CYP4F2 produces the only known enzyme to metabolise vitamin E in humans and the change in enzyme activity associated with these two variants may explain individual variation in vitamin E levels, and response to supplements.
The study led by Dr Robert Parker, an associate professor of nutritional sciences at Cornell University, looked at CYP4F2-dependent metabolism of six of the most commonly occurring forms of the compound in the human diet.
The researchers found that the W12G variant showed more enzyme activity and the V33M variant less activity, than a normal copy of the gene. The two genetic variants were both the result of a single DNA base change.
The US study found that the variants commonly occur in many populations, with the W12G variant present in 21 percent of African Americans and the V33M variant present in 17 percent of European Americans.
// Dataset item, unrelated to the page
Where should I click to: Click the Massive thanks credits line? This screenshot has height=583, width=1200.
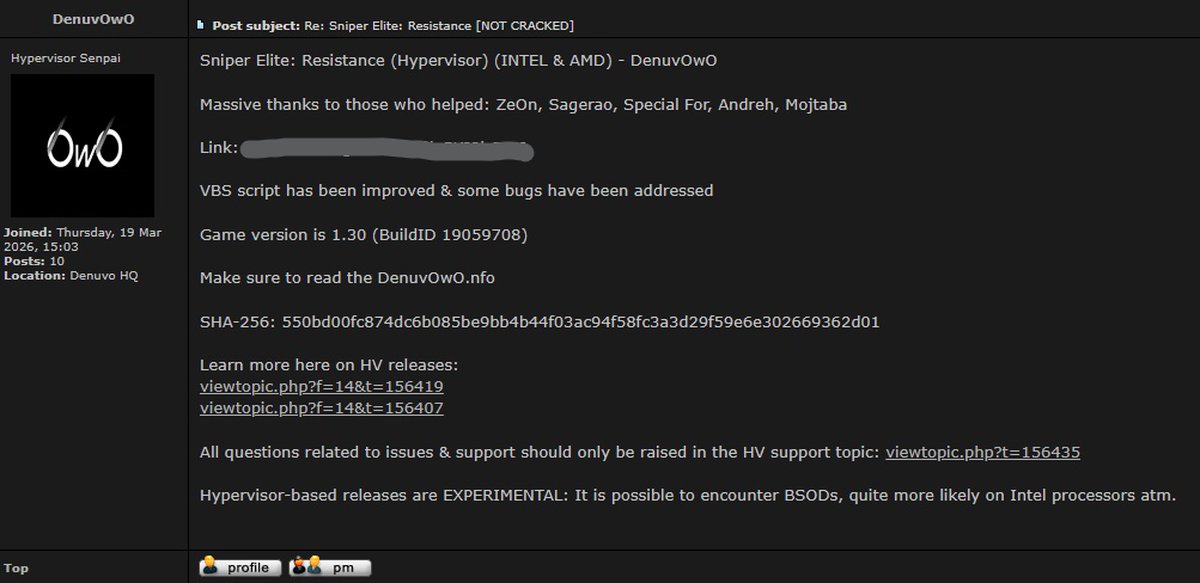(523, 104)
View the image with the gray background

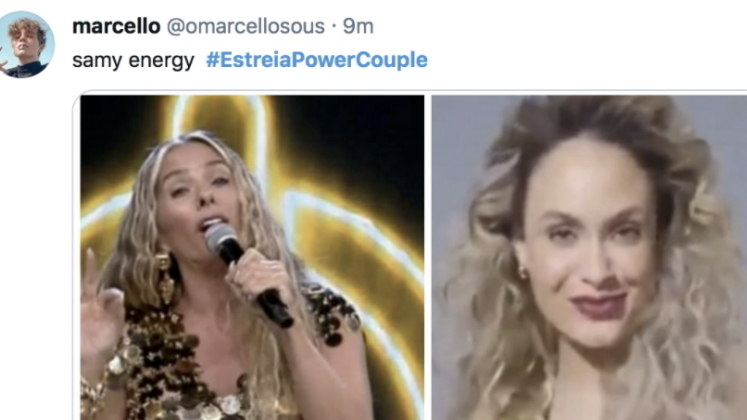coord(589,257)
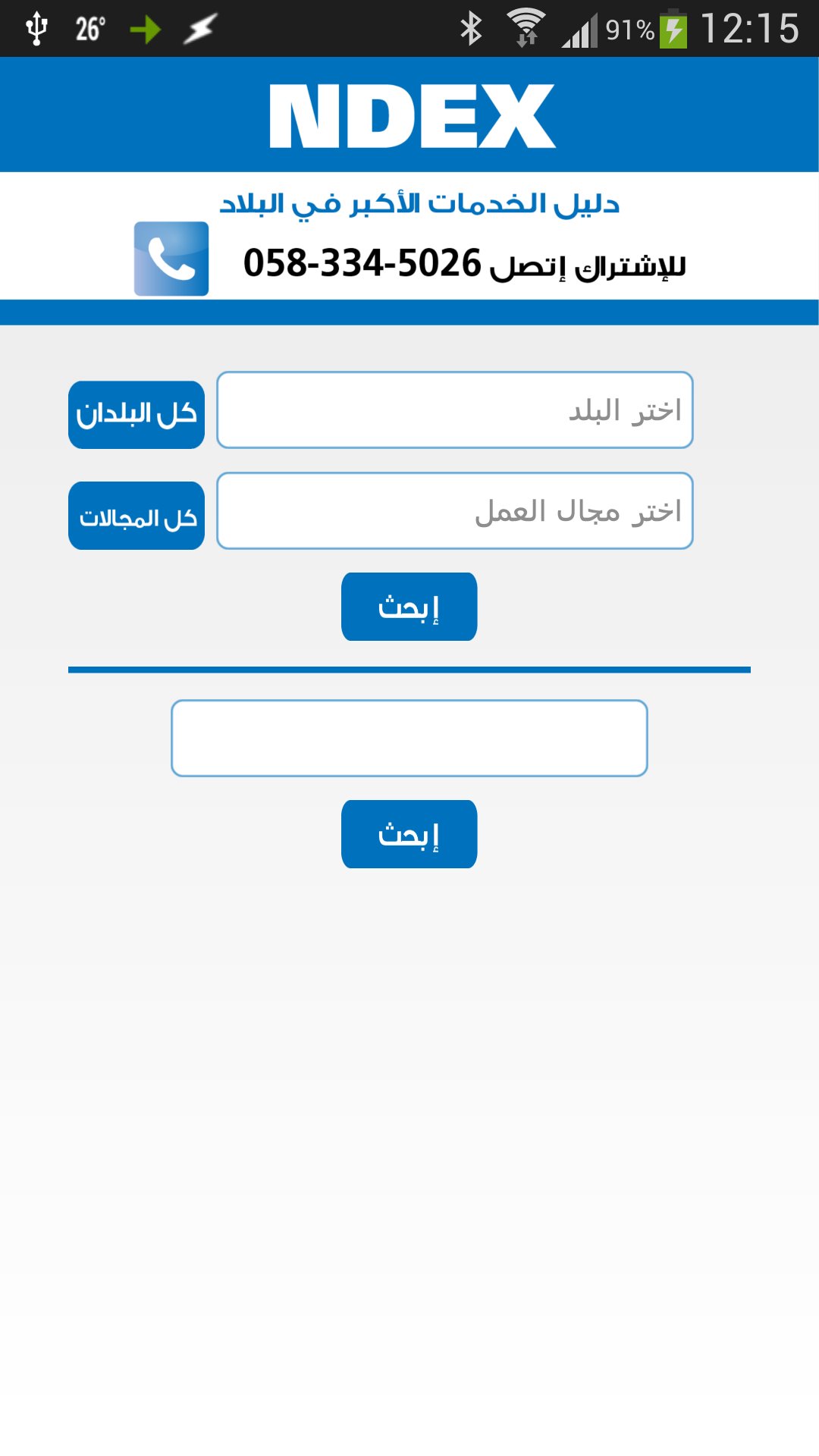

Given the frequency at which these variants occur, and the health problems associated with vitamin E deficiency, the investigators suggest that the clinical implications of CYP4F2-dependent activity should be studied further.
Although it is known that decreased CYP4F2 activity affects vitamin E levels in humans, this study investigated the gene by inserting it into insect cells; therefore the researchers do not know what impact the two SNPs (single nucleotide polymorphisms) have in the human body.
This study was published in the November issue of The Journal of Nutrition.